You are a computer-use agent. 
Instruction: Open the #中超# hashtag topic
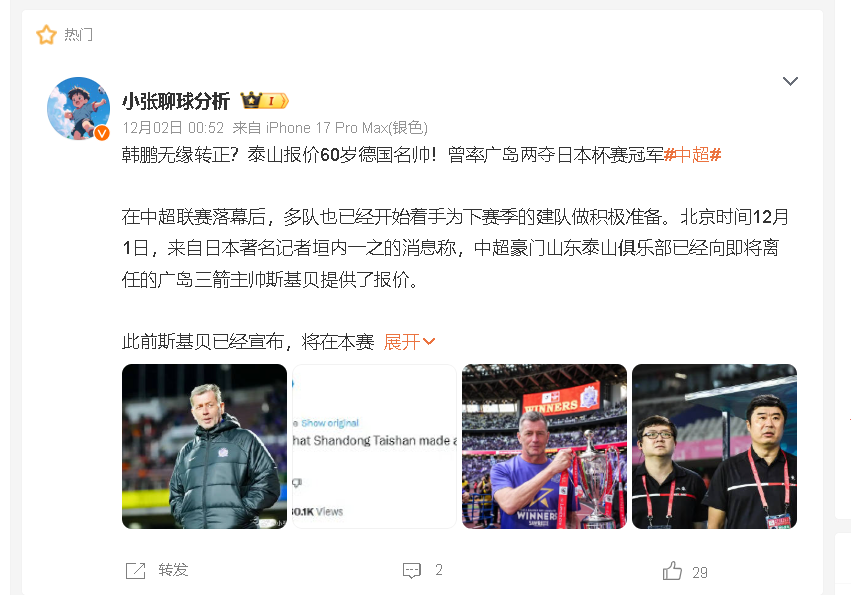click(692, 155)
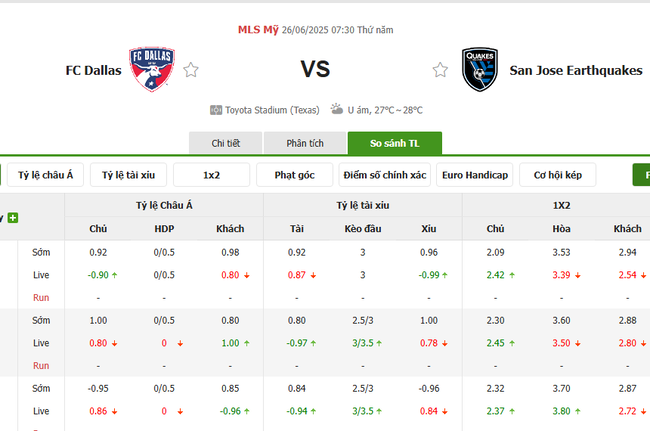
Task: Select the So sánh TL tab
Action: click(394, 144)
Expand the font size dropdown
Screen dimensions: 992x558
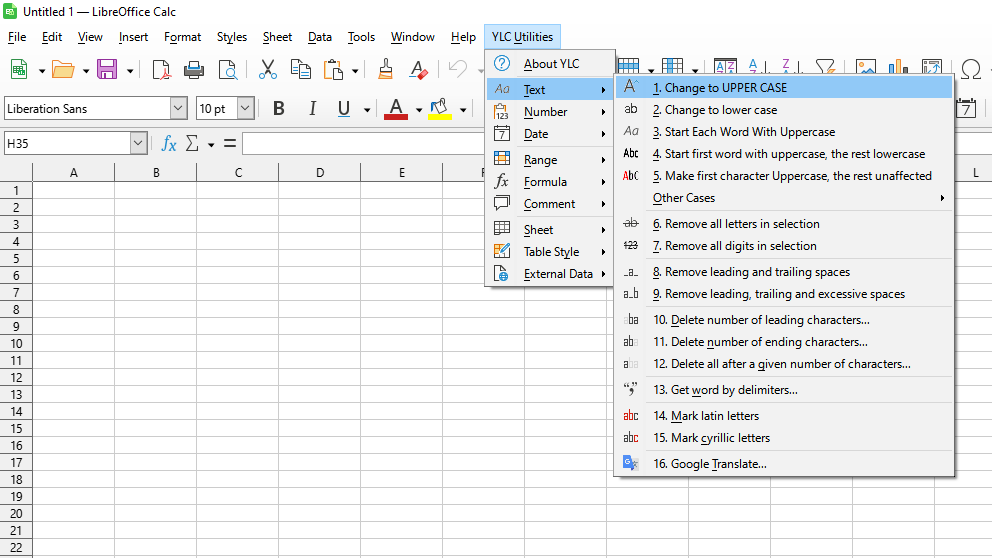[x=245, y=109]
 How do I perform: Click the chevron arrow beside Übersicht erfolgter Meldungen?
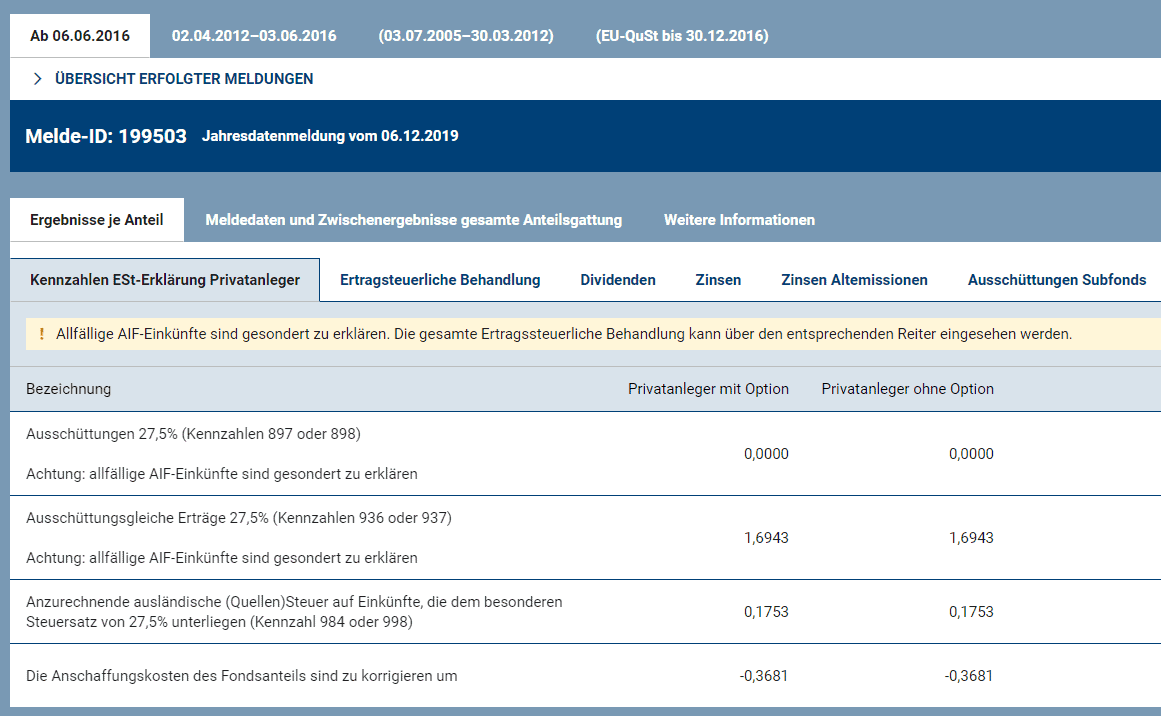pyautogui.click(x=37, y=79)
- - -
WHAT YOU SHOULD DO: Starting at the line that contains "How do I perform: Click" and ending at the end of the data, rewrite those lines, requests included, with every coordinate in the answers scaled by 1.75 and rounded to a whole number (halves round up). Leave the pictures out.

TASK RESPONSE:
 How do I perform: Click the chevron arrow beside Übersicht erfolgter Meldungen?
pyautogui.click(x=65, y=138)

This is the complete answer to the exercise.